Methods: Between January 2005 and March 2016, a total of 11 patients (7 females, 4 males; mean age 71.2±4.1 years; range, 65 to 77 years) with severe aortic valve stenosis (aortic valve area <1 cm2 or aortic valve area index <0.6 cm2/m2) and concomitant moderate or severe mitral regurgitation (non-ischemic, regurgitant jet origin between A2-P2 portions) secondary to left ventricular dysfunction (EuroSCORE logistic score >5%, left ventricular ejection fraction <30%) who were operated were retrospectively analyzed. Aortic valve replacement and transaortic mitral edge-to-edge repair was applied to all patients.

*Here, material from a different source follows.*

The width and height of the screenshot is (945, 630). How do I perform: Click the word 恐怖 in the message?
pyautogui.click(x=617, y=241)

Operations were performed through sternotomy, cardiopulmonary bypass, and bicaval venous return. Transesophageal echocardiography was used to evaluate mitral valve before surgery and valve functions after surgery. Postoperative course of all patients was monitored, and postoperative complications were recorded.

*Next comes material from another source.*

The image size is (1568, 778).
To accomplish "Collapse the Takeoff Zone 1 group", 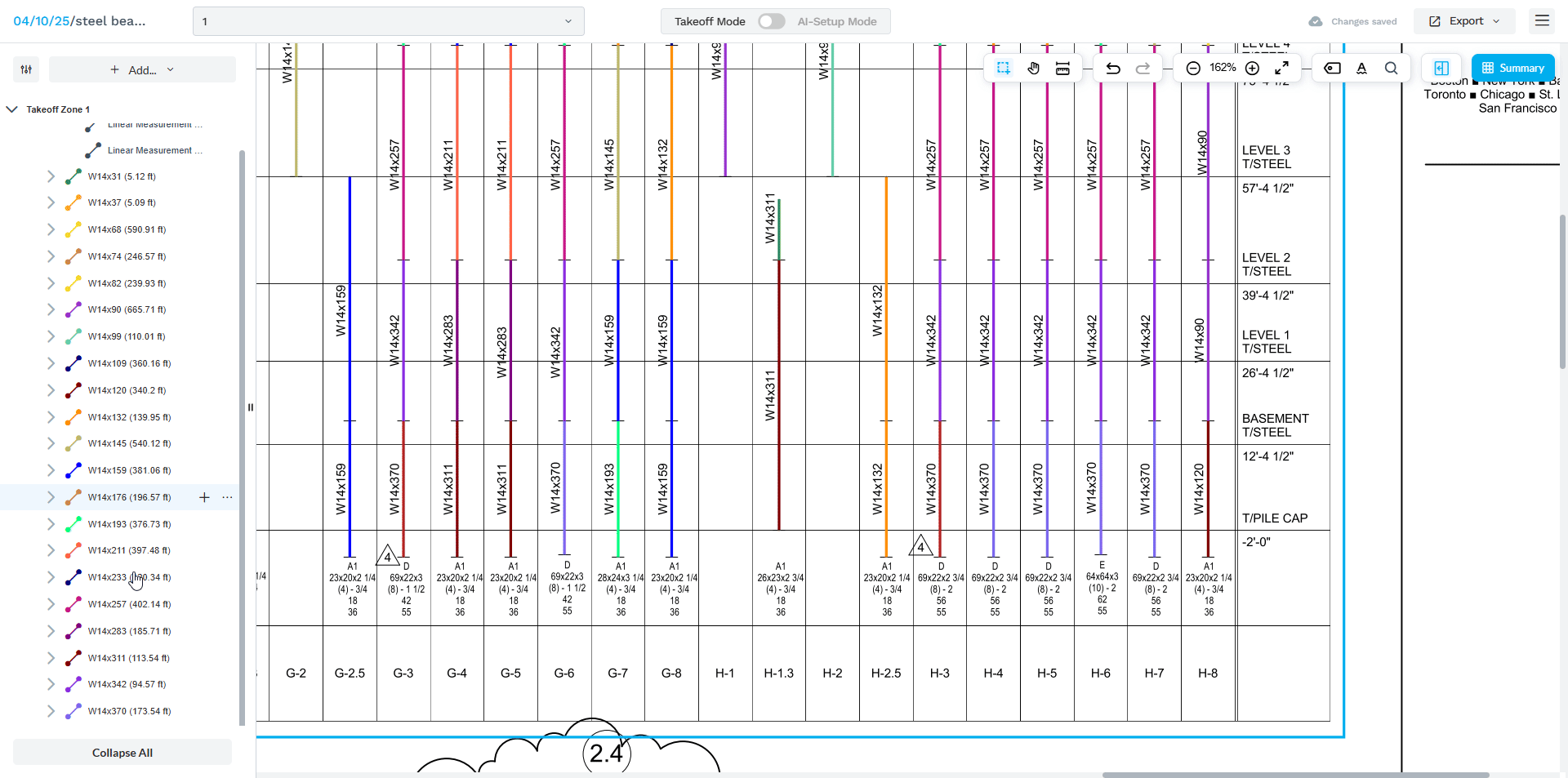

Results: The mean preoperative ejection fraction was 24.5±4.1% and the mean transaortic pressure gradient was 35.8±4.8 mmHg. The mean aortic cross-clamp time was 62.09±10.1 (range, 43 to 76) min and the median cardiopulmonary bypass time was 90.1±11.9 (range, 66 to 114) min. No hospital mortality was observed. In the postoperative period, two patients experienced renal insufficiency. Hemofiltration was initiated in these patients and no dialysis was required at two weeks. One patient had postoperative atrial fibrillation and one patient had pericardial effusion leading to cardiac tamponade and this patient underwent reoperation. The patients were followed up for a mean of four years and control echocardiography didn"t detect increase in mitral regurgitation degree.
Conclusion: Transaortic edge-to-edge mitral valve repair can be used in high-risk patients undergoing aortic valve replacement. This technique is feasible with shorter cross-clamp time and can reduce mortality and morbidity in selected high-risk patients.